38. Standing Balances. Include powerfully grounding practices and core strengthening exercises working up to balancing poses and joyful expression. Keep it playful!
39. Arm Balances. Offer preparatory poses and several steps up to the fully balanced poses. Remember to keep it playful and work with your students fear of falling. Remember to take care of wrist health.


Other Ways To Inspire And Structure Your Classes

40. Focus of the Week. Set a focus of the week or month to move deeper into one topic or aspect of the practice or a specific pose or flow.
41.Students Preferences. Ask for your students wishes and include them in your next classes.
42. Intention Cards. Draw a minduflness or intention card or offer your students to do so and keep them visible during their practice.
43. Motivational Quotes. Focus on inspiring and and motivational messages that you read for opening or closing of the class or to come back to as a foundation throughout the class.
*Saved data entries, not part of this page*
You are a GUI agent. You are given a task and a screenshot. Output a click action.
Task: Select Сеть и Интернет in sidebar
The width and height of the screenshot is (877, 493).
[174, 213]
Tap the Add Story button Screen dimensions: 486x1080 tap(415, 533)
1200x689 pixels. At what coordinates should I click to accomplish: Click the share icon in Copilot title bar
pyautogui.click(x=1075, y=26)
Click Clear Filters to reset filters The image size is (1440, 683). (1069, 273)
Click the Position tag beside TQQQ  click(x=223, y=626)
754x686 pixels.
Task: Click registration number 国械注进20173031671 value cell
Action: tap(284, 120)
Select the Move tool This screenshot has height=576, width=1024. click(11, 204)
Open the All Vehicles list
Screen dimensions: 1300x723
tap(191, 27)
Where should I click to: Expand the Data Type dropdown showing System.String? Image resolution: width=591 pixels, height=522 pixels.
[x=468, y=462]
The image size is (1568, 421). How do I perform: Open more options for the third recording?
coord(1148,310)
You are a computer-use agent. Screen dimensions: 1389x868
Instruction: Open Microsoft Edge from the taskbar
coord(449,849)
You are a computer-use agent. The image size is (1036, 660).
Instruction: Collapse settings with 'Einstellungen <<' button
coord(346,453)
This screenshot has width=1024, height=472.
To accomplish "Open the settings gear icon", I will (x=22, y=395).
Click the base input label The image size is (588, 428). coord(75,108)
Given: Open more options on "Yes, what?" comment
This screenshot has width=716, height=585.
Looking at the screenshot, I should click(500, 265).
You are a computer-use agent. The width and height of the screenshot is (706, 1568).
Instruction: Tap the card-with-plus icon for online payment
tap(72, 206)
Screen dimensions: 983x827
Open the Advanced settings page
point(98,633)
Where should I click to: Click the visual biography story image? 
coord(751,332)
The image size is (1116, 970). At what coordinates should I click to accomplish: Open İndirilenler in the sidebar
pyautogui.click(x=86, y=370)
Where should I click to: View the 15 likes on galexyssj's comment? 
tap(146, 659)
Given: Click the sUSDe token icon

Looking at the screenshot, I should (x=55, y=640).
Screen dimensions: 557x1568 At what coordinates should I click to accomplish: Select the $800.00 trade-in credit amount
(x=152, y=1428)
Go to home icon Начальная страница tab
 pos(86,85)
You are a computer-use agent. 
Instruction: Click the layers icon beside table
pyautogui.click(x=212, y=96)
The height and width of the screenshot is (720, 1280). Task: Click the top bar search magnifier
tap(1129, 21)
44. Level of Experience. Focus on different levels from beginner to advanced or a specific target group such as seniors, pregnant women or practicioners with certain restrictions.
45. Mantras and Affirmations. Use mantras that complement the poses or the intention of your class. This works especially well in yin and restorative classes as it also gives the student’s mind something to focus on.
46. Specific Qualities. Underlying aim of the class could be a quality such as softness and relaxation, power and stimulation, creating warmth, cooling down, steadiness, ease, balance, stability, flow.
47. Health and Well-being. Focus on back pain, joint health, spinal health or immune system support (please make sure you hold the required qualification!).
48.Play Music. Create a playlist to support the rhythm of breath and movement. Pick your music carefully so it doesn’t become a distraction but rather carries your students into the practice with more ease.
49. Magical Atmosphere. Use candle light, incense, essential oils or a particular set up of the room such as a mandala circle with yoga mats to create a special expereince.
50. Sound and Vibration. Use singing bowls, Cchimes or chants making your class an immersive and unique experience.